If a line in the records below contains the word "agent", copy it out.

Exercise materials

■ ■ ■

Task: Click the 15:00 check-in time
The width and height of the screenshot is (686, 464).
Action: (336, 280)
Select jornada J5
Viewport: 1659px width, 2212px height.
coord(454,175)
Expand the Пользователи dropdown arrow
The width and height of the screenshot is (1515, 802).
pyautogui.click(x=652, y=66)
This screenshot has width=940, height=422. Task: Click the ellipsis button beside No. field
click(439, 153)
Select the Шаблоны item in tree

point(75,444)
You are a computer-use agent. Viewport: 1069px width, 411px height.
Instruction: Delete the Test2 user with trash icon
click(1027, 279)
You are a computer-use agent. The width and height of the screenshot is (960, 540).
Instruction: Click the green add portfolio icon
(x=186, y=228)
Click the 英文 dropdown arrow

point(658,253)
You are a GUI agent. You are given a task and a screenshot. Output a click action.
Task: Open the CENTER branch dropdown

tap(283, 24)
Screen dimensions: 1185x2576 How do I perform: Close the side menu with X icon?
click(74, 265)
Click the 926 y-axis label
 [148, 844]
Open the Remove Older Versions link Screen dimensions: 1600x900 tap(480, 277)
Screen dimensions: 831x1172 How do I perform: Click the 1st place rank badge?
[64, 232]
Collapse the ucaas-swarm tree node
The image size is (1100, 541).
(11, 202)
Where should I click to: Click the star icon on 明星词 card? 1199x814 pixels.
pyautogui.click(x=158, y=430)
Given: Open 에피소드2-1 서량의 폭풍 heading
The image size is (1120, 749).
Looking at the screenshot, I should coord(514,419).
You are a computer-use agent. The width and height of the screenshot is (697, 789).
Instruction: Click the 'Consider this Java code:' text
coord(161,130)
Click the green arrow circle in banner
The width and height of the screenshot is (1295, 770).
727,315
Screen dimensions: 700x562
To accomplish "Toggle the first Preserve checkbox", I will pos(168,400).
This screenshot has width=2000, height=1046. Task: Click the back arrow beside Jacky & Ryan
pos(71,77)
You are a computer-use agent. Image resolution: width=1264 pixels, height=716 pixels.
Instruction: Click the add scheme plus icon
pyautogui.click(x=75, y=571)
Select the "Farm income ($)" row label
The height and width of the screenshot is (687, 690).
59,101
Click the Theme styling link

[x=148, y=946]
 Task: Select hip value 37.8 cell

■ ■ ■

Solution
You are a computer-use agent. Viewport: 1069px width, 411px height.
You are a computer-use agent. The width and height of the screenshot is (960, 540).
You are a GUI agent. You are given a task and a screenshot. Output a click action.
You are a computer-use agent. The width and height of the screenshot is (697, 789).
You are a computer-use agent. Image resolution: width=1264 pixels, height=716 pixels.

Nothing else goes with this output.